Vegetables made from felt are seen at the art installation of British artist Lucy Sparrow, 32, in Los Angeles, California. Reuters/Lucy Nicholson

Dieticians have advised people to have diverse foods as a way of healthy living. However, there is little consensus on what this diversity should be exactly. The result is a blind strategy of diversity that one study finds can lead to obesity.

According to a scientific statement by the American Heart Association, encouraging people to eat a wide variety of foods may backfire, ScienceDaily reports. Instead of helping people lose weight or lead a healthy lifestyle, the idea of eating a wide variety of foods could lead to the habit of overeating.

"Eating a more diverse diet might be associated with eating a greater variety of both healthy and unhealthy foods," said Marcia C. de Oliveira Otto, Ph.D., lead author of the statement published in the American Heart Association journal “Circulation.” “Combined, such an eating pattern may lead to increased food consumption and obesity.”

The authors who made this statement are basing their argument on a study they conducted by reviewing scientific literature from January 2000 to December 2017.

The result of this study reveals that there is no evidence to suggest that having a diverse diet promotes healthy weight or good eating habits.
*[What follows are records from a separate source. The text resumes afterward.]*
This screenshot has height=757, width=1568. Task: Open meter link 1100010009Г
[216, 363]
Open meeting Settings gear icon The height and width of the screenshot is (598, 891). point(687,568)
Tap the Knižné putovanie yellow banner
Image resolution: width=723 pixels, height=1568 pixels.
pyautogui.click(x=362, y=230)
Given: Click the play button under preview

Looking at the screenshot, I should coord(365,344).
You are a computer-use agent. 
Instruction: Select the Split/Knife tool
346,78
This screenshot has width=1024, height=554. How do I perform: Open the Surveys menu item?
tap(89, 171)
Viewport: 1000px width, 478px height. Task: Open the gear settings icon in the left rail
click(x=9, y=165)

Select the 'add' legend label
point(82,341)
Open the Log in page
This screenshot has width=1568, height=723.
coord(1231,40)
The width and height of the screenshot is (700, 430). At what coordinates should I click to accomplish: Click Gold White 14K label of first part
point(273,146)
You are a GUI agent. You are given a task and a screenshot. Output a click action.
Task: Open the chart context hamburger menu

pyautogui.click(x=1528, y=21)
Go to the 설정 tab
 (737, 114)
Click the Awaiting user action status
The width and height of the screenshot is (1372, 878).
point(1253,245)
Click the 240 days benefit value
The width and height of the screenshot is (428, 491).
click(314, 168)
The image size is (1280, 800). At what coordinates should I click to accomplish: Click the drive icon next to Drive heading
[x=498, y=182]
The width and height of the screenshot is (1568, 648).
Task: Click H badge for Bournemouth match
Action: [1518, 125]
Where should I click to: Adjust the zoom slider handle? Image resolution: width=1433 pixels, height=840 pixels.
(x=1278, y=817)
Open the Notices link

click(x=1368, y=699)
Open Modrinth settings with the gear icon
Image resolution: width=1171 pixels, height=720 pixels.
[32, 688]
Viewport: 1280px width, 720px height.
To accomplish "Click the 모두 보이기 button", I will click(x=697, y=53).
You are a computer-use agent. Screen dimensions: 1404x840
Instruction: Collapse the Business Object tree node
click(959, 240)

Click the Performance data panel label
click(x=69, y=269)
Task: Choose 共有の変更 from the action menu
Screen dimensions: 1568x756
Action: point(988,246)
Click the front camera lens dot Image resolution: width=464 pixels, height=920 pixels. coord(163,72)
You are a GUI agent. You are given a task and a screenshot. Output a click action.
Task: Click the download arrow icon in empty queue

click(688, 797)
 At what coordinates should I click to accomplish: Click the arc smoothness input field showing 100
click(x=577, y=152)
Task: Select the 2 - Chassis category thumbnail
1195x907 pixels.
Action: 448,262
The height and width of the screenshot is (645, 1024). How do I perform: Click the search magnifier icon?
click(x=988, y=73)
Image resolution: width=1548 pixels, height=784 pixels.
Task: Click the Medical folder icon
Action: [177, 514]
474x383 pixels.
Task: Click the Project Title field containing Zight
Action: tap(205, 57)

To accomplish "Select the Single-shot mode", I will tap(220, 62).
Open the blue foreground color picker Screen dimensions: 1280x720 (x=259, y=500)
There is, however, some evidence that suggest that eating a wide variety of foods leads to people not feeling full, and this leads them to increase the amount of food they consume. There is also some evidence that suggest that dietary diversity leads to “poor eating patterns and weight gain in adults.”

Otto said that people should choose from a range of healthy foods that fit one’s budget, rather than go for a wide variety of foods that may include unhealthy choices like cheeseburgers, fries, chips and donuts.

The authors of the statement advised people that instead of diversifying their diet, they should focus on making sure they are eating enough plant foods like vegetables and fruits, whole grains, non-tropical vegetable oils, nuts, poultry, low-fat dairy, and fish. They also recommend people to reduce the consumption of sweets, sugary drinks and red meat.